Das Wahlergebnis wird allgemein auf die Unzufriedenheit großer Teile der griechischen Bevölkerung mit der PASOK-Regierung zurückgeführt. Die PASOK dominierte die griechische Politik seit den 1980er Jahren wie keine andere Partei. In den Jahren 1981-1989 und 1993-2004 stellte sie die Regierung und übt zudem einen starken Einfluss auf die Gewerkschaften des Landes aus. Während die PASOK unter ihrem Gründer, Vorsitzenden und langjährigen Ministerpräsidenten Andreas Papandreou nationalistische Konzeptionen vertrat, die sich vor allem in antiamerikanischer und antieuropäischer Rhetorik äußerten, und begrenzte Sozialreformen durchführte, hat sich die Partei seit Mitte der 1990er Jahre zunehmend am neoliberalen Wirtschaftsmodell orientiert und unter dem Druck der Europäischen Union sowie der internationalen Finanzinstitutionen und Märkte einen umfassenden Sozialabbau begonnen.

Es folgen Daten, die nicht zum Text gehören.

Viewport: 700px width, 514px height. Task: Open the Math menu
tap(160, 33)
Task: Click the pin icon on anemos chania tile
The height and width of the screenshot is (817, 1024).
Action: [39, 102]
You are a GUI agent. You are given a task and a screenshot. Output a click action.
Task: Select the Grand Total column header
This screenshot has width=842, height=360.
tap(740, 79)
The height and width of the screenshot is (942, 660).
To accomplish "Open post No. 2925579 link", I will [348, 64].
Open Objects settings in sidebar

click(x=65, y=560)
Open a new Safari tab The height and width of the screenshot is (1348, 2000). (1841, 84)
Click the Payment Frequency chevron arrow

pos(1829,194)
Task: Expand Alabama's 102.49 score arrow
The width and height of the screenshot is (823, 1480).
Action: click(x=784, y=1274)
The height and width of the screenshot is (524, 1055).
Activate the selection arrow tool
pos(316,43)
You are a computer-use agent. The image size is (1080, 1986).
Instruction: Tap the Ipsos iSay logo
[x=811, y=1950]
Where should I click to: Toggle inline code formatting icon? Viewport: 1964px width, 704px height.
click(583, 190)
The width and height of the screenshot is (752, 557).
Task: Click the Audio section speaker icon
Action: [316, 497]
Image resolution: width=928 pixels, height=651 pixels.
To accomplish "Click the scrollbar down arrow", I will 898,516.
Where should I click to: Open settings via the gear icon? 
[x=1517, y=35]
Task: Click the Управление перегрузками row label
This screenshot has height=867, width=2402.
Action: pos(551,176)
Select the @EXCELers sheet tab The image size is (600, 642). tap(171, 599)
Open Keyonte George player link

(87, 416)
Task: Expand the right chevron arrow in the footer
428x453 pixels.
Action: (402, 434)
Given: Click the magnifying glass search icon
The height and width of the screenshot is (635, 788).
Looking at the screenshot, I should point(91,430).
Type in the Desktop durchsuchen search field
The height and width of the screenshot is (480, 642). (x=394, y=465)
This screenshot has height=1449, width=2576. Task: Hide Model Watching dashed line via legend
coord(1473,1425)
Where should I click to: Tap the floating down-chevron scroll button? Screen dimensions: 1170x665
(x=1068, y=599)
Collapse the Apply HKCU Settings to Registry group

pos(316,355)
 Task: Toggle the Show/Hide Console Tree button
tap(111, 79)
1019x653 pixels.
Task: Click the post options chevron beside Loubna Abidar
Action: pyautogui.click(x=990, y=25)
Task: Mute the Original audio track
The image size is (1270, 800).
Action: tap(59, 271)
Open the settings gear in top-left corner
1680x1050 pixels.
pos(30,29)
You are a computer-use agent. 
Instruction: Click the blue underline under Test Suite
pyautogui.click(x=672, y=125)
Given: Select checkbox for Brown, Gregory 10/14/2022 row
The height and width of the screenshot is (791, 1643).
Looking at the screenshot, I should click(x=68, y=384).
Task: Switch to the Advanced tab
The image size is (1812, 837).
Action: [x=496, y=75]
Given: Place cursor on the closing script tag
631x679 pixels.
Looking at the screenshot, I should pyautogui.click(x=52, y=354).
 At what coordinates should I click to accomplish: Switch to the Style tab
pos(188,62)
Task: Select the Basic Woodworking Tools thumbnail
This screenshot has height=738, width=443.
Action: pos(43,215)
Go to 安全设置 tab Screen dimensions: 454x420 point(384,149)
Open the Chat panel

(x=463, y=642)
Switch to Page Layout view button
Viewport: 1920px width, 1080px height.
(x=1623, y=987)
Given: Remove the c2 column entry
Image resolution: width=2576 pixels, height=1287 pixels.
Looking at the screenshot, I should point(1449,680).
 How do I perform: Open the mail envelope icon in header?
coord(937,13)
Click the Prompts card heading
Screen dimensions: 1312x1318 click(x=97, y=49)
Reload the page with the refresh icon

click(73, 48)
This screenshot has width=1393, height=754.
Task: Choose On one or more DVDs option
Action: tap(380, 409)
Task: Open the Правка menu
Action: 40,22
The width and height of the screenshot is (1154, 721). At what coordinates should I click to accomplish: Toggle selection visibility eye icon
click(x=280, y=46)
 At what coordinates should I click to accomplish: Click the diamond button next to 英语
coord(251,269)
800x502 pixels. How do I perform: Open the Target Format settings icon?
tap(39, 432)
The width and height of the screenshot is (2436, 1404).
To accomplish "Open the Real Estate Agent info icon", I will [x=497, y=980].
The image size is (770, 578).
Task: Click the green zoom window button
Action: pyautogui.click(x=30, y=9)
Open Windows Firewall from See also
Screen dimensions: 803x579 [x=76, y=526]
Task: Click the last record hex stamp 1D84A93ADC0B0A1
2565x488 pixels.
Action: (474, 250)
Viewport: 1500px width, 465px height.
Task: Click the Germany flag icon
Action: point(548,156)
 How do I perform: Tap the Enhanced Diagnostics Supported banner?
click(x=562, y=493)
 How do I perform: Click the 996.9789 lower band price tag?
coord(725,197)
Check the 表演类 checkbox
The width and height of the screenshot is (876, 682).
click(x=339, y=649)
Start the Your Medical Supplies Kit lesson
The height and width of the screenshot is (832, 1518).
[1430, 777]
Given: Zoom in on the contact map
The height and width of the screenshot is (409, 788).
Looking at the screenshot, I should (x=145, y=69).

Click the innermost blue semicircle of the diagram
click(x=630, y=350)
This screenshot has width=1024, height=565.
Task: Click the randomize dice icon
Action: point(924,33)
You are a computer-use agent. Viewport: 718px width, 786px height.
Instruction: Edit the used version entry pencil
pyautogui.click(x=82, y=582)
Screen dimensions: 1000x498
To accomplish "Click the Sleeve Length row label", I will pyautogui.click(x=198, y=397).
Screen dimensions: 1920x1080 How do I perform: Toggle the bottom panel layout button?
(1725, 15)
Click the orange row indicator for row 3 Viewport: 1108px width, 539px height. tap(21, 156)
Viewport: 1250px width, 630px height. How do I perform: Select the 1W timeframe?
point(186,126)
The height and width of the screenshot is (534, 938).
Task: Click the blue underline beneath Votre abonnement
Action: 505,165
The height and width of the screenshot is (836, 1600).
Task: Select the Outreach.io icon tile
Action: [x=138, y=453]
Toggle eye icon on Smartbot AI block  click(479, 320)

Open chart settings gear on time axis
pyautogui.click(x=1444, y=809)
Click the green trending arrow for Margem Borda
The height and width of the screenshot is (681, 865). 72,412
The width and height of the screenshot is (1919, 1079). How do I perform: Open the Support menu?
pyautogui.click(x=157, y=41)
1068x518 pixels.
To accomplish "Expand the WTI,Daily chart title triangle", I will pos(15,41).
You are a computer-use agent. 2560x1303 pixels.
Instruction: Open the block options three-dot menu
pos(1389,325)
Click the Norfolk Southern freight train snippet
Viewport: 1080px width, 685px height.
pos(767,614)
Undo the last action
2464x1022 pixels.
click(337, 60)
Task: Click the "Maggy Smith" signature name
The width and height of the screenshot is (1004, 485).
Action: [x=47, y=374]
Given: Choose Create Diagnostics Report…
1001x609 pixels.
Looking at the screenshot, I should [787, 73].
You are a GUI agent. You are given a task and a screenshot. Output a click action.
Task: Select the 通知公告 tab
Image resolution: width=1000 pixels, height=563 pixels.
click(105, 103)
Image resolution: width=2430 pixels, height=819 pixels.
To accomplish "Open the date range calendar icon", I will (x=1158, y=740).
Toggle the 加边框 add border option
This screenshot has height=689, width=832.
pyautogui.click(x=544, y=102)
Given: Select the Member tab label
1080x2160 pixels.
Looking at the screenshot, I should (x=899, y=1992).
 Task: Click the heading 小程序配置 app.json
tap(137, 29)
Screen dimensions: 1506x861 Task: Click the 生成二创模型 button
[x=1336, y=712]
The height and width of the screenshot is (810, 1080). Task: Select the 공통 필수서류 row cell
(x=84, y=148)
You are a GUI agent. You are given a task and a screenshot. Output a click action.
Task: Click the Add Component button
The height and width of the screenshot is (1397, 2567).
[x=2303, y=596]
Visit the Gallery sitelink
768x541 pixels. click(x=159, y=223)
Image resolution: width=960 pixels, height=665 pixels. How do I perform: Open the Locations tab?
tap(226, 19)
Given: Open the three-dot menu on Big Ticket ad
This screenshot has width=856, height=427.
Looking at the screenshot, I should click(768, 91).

1996 übernahm Konstantinos Simitis das Amt des Ministerpräsidenten von dem todkranken Papandreou und brachte die Partei nachfolgend auf einen "europaorientierten Reformkurs". Simitis setzte auf eine strikte Konsolidierungs- und Austeritätspolitik und schränkte Sozialleistungen sowie soziale Rechte ein, um die Maastrichter Kriterien für die Teilnahme an der europäischen Währungsunion zu erfüllen.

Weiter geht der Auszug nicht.